##### PROVIDED TEXT

The dust storms spread throughout the Great Plains, but the Oklahoma Panhandle was the epicenter. Many did not survive, but those that did began to realize that their best chance for survival was to get out.

California! 

California became the Promised Land to the “Okies.”  Blue skies, fertile soil and work were the promise so many loaded up their cars and jalopies for the long drive west. Handbills from growers needing help with harvesting, enticed thousands. Those who made it across four states and nearly two thousand miles through the Tehachapi Mountains of California emerged through the San Joaquin Valley. 

As explained in Children of the Dust Bowl: 

All of their troubles suddenly seemed to disappear for now they could see with their own eyes what they had only dreamed about for months, sometimes years. From two thousand feet above sea level, they saw a vast stretch of orchards, endless fields of grapes, cotton, and tomatoes, and as far as the eye could see in any direction, green – so much green it was hard to believe after life in the Panhandles.

“It was paradise,” Trice Masters recalled. “When we saw the valley, we started hollerin’ and yellin’ ‘cause we knew it was Californ.  We started singing’ and we didn’t care. If we ran out of gas, we’d make it ‘cause we could coast down.”

 

But the Promised Land had overextended its promises. There was such a surplus of labor that growers could underpay the desperate field hands. With no money and no work, Okies slept wherever they could in the open. In the midst of the fertile land of California, many of them starved to death. John Steinbeck was a journalist who visited the area at that time and wrote The Grapes of Wrath to tell the story of what the Okies were living through … and dying from. Filth, starvation, and disease, including dysentery and malnutrition, took the lives of so many who had made it so far.

Shunned and Taunted

In 1936, the Farm Security Administration began to build twelve camps in the San Joaquin Valley to provide emergency housing in tents and cardboard shacks.  It provided little relief while the Okies vied for work to keep them alive. The public school system began “accepting” the Okie children, but that is far too gracious a word for what they did.

Without proper sanitation, adequate food or decent clothing, the Okies made a horrible impression. Add in their funny accents and educational deprivation, and some teachers deemed the children uneducable. Adults and children alike were shouted at:  “Okies go home!”  Store windows had signs stating:  “No Okies Allowed!”

Enter Leo Hart. At first, he seemed only to be a friendly man who came to the Weedpatch Camp to get to know the children. “He knew what we were goin’ though,” Joyce Foster recalled. “He knew they called us maggots and scum. He understood and he cared.”

##########
##### DATA RECORDS

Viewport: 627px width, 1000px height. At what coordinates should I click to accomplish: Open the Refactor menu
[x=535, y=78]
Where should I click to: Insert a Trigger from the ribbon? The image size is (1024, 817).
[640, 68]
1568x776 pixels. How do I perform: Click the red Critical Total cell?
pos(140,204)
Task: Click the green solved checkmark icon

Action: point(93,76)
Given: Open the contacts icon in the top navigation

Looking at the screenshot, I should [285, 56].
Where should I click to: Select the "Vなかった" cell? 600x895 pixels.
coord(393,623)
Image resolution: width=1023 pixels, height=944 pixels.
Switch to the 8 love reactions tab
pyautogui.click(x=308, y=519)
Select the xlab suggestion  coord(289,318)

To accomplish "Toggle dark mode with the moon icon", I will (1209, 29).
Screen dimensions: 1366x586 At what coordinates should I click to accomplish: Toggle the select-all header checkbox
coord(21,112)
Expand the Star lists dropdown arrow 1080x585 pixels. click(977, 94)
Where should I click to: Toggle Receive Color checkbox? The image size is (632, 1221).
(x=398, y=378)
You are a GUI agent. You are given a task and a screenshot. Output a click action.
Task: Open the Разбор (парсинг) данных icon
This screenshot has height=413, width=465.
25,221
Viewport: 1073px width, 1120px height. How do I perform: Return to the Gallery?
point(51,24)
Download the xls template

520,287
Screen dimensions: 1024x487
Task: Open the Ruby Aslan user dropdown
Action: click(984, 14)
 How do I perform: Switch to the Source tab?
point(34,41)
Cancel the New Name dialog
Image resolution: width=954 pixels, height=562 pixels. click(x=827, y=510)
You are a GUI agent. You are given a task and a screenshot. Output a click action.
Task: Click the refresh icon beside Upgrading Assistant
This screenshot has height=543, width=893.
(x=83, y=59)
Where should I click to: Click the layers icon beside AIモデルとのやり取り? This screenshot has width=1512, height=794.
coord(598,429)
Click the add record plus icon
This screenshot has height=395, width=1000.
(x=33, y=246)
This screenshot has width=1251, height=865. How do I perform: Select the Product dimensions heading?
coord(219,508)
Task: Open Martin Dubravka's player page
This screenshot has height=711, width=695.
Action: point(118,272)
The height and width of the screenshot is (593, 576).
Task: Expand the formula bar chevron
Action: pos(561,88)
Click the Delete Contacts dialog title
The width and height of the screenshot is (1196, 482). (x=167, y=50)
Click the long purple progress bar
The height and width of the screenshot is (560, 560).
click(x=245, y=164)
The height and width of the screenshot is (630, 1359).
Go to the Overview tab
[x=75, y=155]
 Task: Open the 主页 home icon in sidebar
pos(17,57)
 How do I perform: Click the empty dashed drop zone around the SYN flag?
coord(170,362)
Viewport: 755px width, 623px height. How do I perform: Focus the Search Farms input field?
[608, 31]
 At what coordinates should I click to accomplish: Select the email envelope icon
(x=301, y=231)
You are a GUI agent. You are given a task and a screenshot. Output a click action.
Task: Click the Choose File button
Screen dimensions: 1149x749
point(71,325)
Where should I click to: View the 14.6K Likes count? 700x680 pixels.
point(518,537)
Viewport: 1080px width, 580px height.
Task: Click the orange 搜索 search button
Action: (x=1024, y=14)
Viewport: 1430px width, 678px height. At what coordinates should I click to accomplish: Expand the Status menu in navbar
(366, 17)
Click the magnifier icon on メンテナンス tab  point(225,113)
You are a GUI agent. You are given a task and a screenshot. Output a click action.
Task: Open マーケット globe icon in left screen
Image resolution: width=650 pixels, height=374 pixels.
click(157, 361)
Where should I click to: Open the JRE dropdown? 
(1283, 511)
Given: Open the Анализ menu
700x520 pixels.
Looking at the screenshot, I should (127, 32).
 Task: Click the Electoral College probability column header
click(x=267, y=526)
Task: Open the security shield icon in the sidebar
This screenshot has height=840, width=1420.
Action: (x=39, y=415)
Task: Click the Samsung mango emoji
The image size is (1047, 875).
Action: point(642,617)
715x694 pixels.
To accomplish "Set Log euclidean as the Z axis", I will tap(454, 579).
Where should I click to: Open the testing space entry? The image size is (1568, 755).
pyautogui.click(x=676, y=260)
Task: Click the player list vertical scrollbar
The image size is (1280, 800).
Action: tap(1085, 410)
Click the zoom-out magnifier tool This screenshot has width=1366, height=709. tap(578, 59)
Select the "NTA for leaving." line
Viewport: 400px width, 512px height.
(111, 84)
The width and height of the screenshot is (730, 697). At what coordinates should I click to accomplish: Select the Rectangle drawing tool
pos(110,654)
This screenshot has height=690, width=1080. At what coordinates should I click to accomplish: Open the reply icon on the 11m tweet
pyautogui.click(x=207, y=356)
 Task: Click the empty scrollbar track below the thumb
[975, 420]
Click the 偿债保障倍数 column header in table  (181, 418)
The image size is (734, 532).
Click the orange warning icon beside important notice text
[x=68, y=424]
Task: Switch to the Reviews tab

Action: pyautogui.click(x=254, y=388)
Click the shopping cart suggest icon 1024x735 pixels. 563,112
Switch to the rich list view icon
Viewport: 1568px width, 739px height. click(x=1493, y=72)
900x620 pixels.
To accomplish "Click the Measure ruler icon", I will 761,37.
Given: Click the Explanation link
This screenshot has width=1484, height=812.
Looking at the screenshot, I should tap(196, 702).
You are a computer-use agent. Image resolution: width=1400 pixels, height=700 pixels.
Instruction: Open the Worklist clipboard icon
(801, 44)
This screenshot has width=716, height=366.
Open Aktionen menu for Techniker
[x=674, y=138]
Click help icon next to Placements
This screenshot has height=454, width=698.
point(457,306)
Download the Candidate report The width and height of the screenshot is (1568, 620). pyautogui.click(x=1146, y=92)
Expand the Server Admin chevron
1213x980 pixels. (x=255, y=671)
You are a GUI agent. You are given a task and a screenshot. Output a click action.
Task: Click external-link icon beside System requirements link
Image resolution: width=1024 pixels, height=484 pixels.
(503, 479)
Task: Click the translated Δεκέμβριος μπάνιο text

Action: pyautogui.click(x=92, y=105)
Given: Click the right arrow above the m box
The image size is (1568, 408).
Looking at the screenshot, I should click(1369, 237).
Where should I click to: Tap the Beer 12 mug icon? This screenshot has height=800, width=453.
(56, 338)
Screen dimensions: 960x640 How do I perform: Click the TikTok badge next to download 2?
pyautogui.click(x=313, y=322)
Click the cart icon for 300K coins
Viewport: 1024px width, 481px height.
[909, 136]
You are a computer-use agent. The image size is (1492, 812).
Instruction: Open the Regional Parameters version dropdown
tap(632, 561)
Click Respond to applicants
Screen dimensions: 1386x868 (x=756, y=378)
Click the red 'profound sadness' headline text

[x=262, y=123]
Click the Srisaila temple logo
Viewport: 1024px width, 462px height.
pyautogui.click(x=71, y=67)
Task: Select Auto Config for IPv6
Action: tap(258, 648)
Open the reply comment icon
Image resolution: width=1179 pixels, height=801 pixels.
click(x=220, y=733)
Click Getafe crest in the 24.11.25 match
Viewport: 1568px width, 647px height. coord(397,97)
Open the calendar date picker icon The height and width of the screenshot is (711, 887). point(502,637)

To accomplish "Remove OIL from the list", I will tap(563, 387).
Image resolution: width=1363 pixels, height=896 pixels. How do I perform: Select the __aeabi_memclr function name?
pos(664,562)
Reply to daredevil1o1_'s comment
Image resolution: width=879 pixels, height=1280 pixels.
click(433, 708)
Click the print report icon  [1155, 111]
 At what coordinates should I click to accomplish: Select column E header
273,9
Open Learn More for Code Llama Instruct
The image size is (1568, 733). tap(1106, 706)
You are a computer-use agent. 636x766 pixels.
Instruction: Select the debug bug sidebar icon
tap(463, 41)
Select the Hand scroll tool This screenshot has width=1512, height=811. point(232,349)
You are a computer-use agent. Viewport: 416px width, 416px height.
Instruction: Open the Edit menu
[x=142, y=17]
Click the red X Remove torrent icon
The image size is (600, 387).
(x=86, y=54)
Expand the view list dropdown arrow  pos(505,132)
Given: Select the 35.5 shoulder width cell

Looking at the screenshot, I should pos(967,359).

##########

- TASK ITEM -
From the text on the Dust Bowl migrants, copy out word for word the portion that opens with "All of their" and ends after "in the Panhandles.".

- RESPONSE BOX -
All of their troubles suddenly seemed to disappear for now they could see with their own eyes what they had only dreamed about for months, sometimes years. From two thousand feet above sea level, they saw a vast stretch of orchards, endless fields of grapes, cotton, and tomatoes, and as far as the eye could see in any direction, green – so much green it was hard to believe after life in the Panhandles.